4. Regelmäßige ärztliche Untersuchungen: durchführung von Vorsorgeuntersuchungen beim Urologen zur Früherkennung und Kontrolle des Zustandes der Prostata.

5. Moderate Flüssigkeitsaufnahme: das Trinkregime, das den ganzen Tag über genügend Wasser enthält, trägt dazu bei, dass der Körper normal funktioniert.

6. Einhaltung der Hygiene des Sexuallebens: regelmäßige Verwendung von Kondomen beim Geschlechtsverkehr und Vorbeugung von Infektionen.

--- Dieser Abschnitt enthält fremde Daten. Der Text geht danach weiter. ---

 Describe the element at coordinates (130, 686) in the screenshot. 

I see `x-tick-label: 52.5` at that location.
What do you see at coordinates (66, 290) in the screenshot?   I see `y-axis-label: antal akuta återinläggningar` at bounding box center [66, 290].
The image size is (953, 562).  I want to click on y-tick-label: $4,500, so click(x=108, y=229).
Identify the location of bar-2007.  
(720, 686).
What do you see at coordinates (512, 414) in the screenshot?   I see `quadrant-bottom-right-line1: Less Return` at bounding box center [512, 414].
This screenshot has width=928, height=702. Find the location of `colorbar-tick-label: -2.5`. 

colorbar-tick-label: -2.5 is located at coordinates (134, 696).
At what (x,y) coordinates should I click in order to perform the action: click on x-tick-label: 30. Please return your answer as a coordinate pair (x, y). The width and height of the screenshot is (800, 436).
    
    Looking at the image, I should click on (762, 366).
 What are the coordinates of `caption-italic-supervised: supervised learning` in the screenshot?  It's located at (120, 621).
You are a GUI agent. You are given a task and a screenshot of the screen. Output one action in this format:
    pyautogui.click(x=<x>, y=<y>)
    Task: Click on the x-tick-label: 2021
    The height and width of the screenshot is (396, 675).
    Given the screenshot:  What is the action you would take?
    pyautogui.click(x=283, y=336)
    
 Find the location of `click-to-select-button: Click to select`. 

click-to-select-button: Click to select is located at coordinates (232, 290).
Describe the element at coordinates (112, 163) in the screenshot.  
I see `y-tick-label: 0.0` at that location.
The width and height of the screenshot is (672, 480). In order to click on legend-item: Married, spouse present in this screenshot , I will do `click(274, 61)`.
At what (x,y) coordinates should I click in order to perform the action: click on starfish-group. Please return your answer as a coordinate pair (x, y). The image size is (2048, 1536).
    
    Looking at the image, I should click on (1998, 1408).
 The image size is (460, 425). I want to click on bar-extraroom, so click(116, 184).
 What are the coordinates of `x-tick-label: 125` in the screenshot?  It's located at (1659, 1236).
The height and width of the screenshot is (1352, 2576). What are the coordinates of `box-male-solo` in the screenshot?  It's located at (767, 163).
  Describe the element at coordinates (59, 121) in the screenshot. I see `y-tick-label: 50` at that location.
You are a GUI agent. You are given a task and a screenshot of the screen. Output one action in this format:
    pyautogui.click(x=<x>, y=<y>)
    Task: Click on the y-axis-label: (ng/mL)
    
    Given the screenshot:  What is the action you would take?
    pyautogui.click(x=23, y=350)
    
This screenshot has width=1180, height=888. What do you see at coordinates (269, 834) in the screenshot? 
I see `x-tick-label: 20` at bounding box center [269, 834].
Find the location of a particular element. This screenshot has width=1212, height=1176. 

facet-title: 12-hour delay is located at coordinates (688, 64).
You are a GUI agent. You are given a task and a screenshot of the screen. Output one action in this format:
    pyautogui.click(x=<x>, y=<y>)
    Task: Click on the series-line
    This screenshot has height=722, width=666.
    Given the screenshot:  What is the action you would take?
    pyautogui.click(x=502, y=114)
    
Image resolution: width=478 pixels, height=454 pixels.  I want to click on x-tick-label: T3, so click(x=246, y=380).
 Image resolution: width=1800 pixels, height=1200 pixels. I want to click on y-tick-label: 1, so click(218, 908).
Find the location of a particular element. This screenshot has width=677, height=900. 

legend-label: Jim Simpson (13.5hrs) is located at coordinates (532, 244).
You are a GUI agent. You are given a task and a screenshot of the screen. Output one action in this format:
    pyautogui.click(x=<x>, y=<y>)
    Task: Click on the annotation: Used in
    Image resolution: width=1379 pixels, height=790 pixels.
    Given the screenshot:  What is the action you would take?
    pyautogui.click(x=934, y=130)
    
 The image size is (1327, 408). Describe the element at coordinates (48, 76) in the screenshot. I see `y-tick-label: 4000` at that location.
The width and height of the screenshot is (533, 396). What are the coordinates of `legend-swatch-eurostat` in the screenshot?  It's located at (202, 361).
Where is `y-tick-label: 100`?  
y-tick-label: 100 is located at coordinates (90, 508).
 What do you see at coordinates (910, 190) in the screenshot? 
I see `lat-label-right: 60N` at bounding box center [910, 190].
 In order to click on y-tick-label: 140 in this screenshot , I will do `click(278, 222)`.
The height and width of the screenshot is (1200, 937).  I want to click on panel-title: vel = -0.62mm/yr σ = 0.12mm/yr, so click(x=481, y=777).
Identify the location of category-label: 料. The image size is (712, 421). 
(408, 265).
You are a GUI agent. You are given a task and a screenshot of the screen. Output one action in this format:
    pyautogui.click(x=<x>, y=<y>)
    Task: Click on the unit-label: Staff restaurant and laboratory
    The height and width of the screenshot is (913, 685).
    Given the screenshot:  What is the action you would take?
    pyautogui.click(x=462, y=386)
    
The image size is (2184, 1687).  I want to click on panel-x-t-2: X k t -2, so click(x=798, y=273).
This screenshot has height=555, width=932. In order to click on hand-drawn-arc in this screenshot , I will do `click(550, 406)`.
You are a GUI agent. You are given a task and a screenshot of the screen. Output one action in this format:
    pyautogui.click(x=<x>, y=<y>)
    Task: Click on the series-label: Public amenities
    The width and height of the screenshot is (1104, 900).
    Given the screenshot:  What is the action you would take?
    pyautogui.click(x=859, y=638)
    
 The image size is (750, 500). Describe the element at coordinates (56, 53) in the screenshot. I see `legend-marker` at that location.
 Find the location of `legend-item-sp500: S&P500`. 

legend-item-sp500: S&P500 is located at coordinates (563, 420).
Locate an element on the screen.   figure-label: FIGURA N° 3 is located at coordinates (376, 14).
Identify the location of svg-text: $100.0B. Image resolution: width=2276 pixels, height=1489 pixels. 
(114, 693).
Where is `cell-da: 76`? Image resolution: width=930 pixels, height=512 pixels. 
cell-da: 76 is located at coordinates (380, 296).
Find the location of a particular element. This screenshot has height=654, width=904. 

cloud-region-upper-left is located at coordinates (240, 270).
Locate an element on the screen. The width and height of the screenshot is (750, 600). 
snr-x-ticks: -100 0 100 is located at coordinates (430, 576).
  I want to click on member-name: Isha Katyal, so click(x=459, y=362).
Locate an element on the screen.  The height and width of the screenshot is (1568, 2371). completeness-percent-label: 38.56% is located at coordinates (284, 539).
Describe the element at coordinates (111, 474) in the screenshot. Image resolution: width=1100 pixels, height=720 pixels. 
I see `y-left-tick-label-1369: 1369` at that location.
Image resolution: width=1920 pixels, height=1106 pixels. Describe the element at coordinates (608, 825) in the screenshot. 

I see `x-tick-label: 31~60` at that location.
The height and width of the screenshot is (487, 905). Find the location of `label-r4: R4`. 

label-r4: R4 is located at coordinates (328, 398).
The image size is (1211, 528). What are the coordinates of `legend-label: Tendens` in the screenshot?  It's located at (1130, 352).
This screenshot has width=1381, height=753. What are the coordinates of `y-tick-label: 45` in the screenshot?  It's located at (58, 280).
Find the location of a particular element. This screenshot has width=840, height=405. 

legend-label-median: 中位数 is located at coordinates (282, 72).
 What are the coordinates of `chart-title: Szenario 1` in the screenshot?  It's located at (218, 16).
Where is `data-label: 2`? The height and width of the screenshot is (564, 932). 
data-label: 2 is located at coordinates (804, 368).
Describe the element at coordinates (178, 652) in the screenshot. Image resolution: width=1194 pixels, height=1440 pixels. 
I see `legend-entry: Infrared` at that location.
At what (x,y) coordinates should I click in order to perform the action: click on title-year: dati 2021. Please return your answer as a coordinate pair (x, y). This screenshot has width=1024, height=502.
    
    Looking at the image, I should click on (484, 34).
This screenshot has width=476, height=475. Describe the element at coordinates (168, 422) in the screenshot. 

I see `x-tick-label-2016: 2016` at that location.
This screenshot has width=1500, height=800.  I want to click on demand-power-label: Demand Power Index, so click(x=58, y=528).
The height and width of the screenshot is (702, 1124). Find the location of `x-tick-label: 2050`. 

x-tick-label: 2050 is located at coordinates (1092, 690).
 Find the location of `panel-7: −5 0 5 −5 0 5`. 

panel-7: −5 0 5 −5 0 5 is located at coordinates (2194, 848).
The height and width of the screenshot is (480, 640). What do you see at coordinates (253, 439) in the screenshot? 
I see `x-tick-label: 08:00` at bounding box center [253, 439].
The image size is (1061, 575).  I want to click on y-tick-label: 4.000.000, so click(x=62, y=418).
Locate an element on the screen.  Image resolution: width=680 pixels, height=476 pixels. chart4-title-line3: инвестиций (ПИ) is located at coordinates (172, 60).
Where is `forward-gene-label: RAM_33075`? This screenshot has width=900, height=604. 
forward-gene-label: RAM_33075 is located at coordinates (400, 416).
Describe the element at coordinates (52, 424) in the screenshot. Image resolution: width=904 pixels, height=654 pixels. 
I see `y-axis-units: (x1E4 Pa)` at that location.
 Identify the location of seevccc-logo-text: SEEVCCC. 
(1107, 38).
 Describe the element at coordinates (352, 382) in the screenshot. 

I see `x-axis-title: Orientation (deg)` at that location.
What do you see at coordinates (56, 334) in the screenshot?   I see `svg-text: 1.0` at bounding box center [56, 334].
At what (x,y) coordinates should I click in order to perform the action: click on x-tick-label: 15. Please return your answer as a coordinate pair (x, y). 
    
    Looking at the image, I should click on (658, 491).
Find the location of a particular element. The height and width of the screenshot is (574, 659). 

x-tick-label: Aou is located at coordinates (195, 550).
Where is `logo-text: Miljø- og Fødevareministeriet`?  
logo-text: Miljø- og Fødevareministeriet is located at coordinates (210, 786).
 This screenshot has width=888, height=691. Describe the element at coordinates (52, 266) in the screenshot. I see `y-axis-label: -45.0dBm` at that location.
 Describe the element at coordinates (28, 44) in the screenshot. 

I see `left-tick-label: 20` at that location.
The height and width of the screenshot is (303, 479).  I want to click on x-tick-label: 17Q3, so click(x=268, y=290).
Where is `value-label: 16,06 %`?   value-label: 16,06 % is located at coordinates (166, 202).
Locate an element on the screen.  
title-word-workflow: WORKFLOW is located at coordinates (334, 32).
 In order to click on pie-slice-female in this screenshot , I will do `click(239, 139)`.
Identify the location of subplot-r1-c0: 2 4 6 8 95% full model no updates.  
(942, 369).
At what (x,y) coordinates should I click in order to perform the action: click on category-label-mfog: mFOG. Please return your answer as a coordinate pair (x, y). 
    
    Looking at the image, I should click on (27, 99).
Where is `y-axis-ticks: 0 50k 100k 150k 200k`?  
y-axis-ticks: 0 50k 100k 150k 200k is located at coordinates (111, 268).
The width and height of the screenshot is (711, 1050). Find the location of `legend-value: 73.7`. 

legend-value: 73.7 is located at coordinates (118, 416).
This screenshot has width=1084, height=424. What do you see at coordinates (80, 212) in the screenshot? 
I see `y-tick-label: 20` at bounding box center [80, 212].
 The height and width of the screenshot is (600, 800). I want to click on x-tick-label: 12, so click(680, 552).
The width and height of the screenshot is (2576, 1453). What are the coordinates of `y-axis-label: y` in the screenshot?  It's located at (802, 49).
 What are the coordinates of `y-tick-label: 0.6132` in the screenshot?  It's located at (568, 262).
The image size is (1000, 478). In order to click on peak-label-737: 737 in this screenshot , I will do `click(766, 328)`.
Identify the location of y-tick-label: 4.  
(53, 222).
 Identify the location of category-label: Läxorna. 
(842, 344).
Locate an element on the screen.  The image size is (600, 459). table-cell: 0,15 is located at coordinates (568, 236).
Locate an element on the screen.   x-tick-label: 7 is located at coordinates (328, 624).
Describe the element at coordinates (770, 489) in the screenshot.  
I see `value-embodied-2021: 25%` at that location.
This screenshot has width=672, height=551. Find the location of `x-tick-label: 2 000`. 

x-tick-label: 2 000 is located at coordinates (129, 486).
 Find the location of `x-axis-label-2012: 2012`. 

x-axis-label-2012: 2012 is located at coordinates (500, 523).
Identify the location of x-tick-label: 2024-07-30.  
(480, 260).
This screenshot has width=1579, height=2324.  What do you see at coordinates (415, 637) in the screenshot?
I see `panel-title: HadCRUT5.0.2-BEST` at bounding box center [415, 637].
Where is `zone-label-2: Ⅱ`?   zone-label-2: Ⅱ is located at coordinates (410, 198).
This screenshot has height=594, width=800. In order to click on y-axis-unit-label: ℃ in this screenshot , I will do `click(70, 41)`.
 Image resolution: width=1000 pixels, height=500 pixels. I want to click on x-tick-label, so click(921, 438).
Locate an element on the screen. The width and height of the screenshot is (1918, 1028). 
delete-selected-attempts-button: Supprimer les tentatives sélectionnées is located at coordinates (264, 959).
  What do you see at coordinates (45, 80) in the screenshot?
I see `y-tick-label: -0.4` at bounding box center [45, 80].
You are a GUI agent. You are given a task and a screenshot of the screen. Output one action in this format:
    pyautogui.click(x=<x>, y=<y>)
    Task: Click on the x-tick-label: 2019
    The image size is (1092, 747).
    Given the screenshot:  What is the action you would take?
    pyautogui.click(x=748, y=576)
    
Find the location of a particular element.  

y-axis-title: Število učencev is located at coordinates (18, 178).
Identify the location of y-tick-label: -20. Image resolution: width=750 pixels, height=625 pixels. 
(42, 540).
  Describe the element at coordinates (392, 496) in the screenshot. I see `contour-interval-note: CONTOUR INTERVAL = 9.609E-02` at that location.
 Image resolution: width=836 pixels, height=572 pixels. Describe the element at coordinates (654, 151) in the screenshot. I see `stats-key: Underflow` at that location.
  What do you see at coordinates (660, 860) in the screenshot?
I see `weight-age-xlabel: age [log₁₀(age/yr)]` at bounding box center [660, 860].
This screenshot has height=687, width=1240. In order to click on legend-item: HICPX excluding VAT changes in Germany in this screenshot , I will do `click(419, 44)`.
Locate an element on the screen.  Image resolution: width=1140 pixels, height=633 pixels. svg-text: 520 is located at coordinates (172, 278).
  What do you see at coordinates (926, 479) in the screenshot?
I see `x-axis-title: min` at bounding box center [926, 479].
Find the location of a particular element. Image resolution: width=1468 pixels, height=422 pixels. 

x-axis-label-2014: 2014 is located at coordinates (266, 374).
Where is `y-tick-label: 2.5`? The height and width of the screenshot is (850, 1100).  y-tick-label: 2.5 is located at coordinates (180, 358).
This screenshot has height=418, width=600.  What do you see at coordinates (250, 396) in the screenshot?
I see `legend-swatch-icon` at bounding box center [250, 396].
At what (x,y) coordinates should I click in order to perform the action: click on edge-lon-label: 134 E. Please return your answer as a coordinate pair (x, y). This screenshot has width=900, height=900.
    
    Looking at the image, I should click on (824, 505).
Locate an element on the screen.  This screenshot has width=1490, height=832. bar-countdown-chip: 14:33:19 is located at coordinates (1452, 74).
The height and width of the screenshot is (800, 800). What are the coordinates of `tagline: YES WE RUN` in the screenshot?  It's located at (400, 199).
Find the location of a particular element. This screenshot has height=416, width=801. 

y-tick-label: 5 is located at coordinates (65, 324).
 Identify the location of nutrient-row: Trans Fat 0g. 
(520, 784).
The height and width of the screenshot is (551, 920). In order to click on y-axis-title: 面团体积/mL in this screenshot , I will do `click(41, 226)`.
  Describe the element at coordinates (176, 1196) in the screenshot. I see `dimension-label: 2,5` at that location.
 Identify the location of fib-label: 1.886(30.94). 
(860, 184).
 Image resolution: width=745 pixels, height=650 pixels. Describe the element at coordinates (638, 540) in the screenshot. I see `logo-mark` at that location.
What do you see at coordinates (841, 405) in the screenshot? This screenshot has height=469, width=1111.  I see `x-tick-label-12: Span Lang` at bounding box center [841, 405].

7. Stressmanagement: lernen Sie, mit negativen Emotionen und Stresssituationen effektiv umzugehen, indem Sie Entspannungstechniken und psychologische Unterstützung verwenden.

8. Moderater Kaffeekonsum: moderater Kaffeekonsum kann das Risiko für Prostatahyperplasie und Prostataadenom verringern.

9. Natürliche Ergänzungen: der Verzehr bestimmter natürlicher Zusatzstoffe wie Palmetto und Palin kann helfen, das Risiko für die Entwicklung dieser Krankheiten zu verhindern und zu reduzieren.

10. Die Bedeutung der Arbeit mit einem Arzt: besprechen Sie mit Ihrem Arzt individuelle Risikofaktoren und mögliche Präventionsmethoden für Ihren speziellen Fall.

Denken Sie daran, dass vorbeugende Maßnahmen helfen können, das Risiko für Hyperplasie und Prostataadenom zu reduzieren, aber keinen vollständigen Schutz garantieren. Regelmäßige ärztliche Untersuchungen und Konsultationen mit einem Arzt sind wichtige Bestandteile der Prävention dieser Krankheiten.